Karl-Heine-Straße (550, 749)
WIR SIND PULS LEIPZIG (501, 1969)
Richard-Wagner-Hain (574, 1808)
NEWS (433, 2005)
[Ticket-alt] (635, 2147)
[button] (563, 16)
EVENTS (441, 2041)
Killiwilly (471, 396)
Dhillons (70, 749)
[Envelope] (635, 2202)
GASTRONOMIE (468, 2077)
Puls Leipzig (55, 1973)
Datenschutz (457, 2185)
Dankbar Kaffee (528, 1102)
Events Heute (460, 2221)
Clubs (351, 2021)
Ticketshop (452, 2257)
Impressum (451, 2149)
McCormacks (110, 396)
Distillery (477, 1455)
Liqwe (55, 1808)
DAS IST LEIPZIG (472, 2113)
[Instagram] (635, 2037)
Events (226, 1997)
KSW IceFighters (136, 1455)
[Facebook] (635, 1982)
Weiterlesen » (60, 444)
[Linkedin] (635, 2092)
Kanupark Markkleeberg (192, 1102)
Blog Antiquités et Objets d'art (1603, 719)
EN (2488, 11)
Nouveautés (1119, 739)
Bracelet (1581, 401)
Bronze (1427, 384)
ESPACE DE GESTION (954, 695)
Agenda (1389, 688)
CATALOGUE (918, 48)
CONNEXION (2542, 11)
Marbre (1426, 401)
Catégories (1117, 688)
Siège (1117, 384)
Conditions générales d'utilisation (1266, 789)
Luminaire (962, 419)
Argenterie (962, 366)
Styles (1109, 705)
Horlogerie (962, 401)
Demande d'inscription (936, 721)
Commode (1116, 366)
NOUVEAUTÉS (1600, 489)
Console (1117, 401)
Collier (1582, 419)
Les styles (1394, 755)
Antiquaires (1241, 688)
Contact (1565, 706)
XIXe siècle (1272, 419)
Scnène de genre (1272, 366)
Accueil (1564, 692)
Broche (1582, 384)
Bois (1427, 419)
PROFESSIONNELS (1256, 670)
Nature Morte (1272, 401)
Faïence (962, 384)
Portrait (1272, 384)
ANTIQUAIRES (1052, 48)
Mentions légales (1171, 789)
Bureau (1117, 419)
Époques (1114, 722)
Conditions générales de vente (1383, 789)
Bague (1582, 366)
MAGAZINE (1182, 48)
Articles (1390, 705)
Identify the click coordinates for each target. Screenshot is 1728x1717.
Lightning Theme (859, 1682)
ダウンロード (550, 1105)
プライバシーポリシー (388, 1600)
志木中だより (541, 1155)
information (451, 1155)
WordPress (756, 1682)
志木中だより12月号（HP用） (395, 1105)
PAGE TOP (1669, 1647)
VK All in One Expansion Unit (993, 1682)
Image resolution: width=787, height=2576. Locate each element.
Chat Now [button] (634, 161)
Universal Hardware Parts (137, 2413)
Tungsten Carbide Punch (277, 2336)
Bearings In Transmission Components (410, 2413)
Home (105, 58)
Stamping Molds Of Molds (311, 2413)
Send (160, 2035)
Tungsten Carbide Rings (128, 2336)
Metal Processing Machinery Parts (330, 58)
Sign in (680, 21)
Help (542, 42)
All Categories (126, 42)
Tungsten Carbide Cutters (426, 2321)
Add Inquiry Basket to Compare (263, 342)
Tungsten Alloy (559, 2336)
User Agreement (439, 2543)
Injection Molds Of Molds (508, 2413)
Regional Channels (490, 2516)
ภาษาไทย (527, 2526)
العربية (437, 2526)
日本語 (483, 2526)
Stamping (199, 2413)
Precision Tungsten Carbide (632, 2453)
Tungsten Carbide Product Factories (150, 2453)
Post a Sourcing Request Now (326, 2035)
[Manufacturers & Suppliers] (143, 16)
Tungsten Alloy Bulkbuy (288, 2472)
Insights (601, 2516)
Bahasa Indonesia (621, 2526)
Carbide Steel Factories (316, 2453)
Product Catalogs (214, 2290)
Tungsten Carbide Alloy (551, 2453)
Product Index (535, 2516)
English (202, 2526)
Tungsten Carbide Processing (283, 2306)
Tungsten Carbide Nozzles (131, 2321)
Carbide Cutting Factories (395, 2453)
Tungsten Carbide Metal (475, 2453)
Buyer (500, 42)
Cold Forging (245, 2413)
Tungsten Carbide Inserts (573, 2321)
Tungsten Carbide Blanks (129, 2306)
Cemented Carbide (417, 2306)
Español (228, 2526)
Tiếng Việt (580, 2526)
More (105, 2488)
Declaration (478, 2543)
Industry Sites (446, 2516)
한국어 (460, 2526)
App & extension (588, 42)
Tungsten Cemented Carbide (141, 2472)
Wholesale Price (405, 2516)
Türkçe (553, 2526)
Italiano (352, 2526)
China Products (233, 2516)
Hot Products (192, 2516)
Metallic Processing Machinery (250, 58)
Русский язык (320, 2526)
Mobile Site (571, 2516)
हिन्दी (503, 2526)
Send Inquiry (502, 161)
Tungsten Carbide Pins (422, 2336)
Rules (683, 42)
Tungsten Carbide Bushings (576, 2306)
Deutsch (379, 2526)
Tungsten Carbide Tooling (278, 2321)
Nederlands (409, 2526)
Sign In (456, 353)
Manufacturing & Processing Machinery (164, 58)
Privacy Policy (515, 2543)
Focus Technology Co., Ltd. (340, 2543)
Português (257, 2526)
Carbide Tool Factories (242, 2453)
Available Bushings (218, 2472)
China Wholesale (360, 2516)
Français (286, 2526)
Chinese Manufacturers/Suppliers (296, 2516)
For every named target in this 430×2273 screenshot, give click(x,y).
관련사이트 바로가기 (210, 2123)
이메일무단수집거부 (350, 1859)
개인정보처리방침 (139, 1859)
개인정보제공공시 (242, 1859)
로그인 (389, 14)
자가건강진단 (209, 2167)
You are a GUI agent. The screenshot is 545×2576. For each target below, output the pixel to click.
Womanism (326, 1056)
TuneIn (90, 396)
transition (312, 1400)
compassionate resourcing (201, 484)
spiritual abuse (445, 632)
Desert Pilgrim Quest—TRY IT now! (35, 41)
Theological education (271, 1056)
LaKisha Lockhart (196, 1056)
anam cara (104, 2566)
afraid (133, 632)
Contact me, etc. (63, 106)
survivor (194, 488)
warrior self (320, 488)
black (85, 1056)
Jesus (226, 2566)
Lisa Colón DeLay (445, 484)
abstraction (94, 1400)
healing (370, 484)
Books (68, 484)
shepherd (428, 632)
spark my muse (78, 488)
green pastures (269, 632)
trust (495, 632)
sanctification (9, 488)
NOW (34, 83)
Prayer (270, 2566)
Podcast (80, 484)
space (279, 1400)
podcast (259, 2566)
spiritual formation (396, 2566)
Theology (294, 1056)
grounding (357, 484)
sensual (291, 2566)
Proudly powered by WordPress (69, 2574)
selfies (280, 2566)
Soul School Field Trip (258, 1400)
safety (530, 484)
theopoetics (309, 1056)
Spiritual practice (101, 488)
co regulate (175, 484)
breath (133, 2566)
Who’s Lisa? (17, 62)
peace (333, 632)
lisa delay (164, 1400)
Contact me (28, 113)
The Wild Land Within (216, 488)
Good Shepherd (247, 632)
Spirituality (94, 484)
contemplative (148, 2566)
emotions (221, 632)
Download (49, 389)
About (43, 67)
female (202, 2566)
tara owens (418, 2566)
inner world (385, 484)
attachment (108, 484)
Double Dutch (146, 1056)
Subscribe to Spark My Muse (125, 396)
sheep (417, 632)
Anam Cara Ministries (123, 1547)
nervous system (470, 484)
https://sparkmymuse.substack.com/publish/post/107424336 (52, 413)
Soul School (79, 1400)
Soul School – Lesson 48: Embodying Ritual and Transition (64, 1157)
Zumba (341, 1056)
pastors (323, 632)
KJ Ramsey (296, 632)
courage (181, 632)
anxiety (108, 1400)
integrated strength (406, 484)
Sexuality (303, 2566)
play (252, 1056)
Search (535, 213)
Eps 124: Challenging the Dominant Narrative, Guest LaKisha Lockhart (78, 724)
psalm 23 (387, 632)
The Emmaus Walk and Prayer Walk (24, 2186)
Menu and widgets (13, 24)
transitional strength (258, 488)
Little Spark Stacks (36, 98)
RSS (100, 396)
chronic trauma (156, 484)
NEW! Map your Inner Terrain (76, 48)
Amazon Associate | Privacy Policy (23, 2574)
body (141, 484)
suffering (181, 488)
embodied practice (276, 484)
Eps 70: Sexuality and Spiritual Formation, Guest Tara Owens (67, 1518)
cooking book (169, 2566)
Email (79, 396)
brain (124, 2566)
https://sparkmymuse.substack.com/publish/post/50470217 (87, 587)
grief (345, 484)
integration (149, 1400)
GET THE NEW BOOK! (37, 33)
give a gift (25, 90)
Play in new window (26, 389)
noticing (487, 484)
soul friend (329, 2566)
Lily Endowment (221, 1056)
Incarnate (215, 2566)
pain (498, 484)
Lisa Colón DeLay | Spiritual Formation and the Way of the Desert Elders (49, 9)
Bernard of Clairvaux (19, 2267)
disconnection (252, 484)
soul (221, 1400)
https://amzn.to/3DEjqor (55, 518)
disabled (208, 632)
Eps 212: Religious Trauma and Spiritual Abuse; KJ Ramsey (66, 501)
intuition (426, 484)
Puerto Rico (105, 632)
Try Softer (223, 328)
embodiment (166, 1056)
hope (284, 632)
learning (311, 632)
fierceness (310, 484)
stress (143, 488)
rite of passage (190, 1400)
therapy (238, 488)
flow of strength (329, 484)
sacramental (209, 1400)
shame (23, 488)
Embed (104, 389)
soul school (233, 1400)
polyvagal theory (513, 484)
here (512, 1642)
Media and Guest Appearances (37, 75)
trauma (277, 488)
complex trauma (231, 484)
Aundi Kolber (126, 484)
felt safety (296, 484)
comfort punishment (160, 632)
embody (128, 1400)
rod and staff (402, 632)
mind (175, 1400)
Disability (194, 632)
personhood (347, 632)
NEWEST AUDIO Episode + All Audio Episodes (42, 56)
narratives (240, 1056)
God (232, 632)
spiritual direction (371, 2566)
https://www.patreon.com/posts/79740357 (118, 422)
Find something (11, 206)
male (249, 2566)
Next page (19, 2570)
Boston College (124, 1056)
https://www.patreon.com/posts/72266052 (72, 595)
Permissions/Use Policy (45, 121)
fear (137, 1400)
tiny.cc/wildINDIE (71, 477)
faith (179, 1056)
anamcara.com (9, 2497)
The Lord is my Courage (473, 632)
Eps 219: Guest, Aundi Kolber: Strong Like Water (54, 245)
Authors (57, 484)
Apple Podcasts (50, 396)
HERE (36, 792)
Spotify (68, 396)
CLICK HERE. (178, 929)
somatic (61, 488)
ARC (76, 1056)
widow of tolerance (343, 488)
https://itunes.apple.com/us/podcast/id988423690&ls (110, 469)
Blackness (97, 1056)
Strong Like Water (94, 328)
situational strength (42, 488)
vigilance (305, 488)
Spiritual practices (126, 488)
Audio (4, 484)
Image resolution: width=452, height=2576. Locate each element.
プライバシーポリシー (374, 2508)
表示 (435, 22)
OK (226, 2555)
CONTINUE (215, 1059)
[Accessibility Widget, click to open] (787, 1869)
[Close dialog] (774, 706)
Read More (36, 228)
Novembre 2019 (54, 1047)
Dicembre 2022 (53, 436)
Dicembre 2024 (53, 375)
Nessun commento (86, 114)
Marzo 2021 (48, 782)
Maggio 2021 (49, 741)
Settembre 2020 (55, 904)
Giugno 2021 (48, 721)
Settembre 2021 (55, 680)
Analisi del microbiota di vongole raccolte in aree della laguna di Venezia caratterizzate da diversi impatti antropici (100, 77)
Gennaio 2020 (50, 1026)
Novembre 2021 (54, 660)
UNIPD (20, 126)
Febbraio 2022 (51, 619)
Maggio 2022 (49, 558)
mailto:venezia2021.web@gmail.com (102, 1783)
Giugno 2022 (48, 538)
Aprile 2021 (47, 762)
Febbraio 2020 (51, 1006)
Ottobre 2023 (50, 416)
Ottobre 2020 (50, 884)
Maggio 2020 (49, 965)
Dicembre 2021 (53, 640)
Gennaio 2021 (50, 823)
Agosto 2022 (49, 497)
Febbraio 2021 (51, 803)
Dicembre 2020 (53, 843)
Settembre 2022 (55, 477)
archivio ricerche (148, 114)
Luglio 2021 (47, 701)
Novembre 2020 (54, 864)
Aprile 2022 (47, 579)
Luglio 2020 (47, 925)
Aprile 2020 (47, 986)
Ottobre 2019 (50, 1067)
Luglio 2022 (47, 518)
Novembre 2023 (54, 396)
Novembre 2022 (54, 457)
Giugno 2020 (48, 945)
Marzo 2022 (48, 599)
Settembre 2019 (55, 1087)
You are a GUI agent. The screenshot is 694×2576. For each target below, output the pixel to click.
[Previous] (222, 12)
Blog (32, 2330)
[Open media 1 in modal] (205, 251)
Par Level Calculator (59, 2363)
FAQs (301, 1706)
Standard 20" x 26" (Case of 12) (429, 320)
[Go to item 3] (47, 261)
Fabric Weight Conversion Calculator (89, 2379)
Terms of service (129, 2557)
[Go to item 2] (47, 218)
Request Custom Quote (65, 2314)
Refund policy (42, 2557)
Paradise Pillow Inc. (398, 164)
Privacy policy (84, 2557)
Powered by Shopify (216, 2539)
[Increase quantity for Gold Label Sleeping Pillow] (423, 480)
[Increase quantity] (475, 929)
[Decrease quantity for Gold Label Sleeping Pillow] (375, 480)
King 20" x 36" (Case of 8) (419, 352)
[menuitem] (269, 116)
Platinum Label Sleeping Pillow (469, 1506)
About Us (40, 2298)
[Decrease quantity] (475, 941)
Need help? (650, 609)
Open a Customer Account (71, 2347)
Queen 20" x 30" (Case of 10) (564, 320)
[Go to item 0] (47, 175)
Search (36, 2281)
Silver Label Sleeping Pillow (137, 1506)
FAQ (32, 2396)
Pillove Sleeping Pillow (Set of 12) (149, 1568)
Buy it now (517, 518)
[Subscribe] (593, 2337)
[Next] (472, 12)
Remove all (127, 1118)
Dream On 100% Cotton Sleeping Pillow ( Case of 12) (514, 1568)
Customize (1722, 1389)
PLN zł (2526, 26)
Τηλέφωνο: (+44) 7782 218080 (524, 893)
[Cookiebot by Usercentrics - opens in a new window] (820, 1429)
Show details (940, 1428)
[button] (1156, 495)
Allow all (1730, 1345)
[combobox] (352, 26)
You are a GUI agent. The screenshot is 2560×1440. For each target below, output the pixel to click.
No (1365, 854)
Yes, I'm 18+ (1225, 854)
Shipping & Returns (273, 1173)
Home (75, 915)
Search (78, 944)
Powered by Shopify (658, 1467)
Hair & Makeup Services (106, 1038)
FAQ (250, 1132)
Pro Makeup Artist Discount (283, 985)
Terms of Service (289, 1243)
════════════════════
**WHAT YOU ARE ASKED TO DO:**
Starting at the line with "Maggio 2020 (49, 965)" and ending at the line with "Settembre 2019 (55, 1087)", print each line of the listing above exactly, with no other lines.

**FINISHED TASK:**
Maggio 2020 (49, 965)
Dicembre 2021 (53, 640)
Gennaio 2021 (50, 823)
Agosto 2022 (49, 497)
Febbraio 2021 (51, 803)
Dicembre 2020 (53, 843)
Settembre 2022 (55, 477)
archivio ricerche (148, 114)
Luglio 2021 (47, 701)
Novembre 2020 (54, 864)
Aprile 2022 (47, 579)
Luglio 2020 (47, 925)
Aprile 2020 (47, 986)
Ottobre 2019 (50, 1067)
Luglio 2022 (47, 518)
Novembre 2023 (54, 396)
Novembre 2022 (54, 457)
Giugno 2020 (48, 945)
Marzo 2022 (48, 599)
Settembre 2019 (55, 1087)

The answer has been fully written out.